I am trying to develop a parallel Sat solver using CUDA for my engineering (undergraduate) final year project and use a device variable as a flag to see if a valid solution has been encountered. However, copying the device variable back into the host memory using cudaMemcpyFromSymbol() doesn’t seem to work. This happens in both the systems I use at the institution from where I’m pursuing my project. One has a QuadroFX 3700 (with CUDA toolkit 4.0 for Ubuntu 10.10 x64 installed) and the other has a QuadroNVS 300 (with CUDA toolkit 3.2 for Ubuntu 10.04 x64 installed). However, the same code runs as expected in my home desktop having a GeForce GTS250 (with CUDA toolkit 4.0 for Windows 7 x86).
Recently, I tried using cudaGetErrorString() and it always returned “all cuda-capable devices are busy or unavailable”. This happens for all the cudaMemcpy(), cudaMemset() and cudaMemcpyFromSymbol() calls.
It would be very helpful if someone can address this problem.
cudaMemcpyFromSymbol() works perfectly on Linux. I have used it on every cuda version and on every compute capability (1.0 → 2.0) without any problem.
First af all are the examples from SDK working on your linux box ?
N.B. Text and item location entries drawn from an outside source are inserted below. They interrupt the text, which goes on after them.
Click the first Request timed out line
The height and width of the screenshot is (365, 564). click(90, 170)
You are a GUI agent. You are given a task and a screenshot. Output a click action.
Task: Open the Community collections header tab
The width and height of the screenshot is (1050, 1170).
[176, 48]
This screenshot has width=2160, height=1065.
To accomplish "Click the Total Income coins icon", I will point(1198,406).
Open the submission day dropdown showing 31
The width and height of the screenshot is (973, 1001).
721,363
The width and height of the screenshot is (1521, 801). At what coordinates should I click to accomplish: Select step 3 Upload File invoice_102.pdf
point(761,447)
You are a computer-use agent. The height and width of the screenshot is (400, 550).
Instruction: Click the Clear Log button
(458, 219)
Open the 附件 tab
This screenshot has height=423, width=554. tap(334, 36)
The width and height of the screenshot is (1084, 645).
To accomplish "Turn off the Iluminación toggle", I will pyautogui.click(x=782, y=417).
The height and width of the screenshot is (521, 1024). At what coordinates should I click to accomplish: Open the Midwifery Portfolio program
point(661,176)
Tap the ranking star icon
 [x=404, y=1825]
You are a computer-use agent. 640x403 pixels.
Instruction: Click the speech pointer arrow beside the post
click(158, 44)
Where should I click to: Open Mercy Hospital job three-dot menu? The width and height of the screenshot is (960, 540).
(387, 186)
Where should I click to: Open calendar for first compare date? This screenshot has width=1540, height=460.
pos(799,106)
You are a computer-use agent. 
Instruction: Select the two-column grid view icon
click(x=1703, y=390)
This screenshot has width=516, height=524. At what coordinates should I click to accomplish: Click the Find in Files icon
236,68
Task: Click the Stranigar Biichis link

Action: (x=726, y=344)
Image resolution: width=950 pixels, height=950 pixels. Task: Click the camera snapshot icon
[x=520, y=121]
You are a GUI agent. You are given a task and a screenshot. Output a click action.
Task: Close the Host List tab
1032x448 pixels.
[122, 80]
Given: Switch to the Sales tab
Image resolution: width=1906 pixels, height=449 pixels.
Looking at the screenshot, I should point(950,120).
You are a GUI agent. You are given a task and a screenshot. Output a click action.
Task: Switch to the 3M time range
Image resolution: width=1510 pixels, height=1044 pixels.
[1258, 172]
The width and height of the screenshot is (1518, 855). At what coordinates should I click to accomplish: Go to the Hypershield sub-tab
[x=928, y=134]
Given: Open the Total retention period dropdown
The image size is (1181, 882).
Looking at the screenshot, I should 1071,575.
Which with option did you compile on linux ? (make sure that you compile for the compute capability of the device you are using)
All the examples from the GPU Computing SDK are running fine.
I simply compiled my code with nvcc -w .cu.
As far as I remember the QuadroFX 3700 and the GTS250 have compute capability 1.1 and the QuadroNVS 300 has 1.2.
What is the -w option ?
Try to set properly the targeted architecture for nvcc: -arch=sm_11 or -arch=sm_12.
If you want more detailed control on nvcc code generation give a look at the nvcc documentation.
The -w option is just to supress the warnings during compilation.
I will try setting the target architecture as you said and see if that works out. Thanks.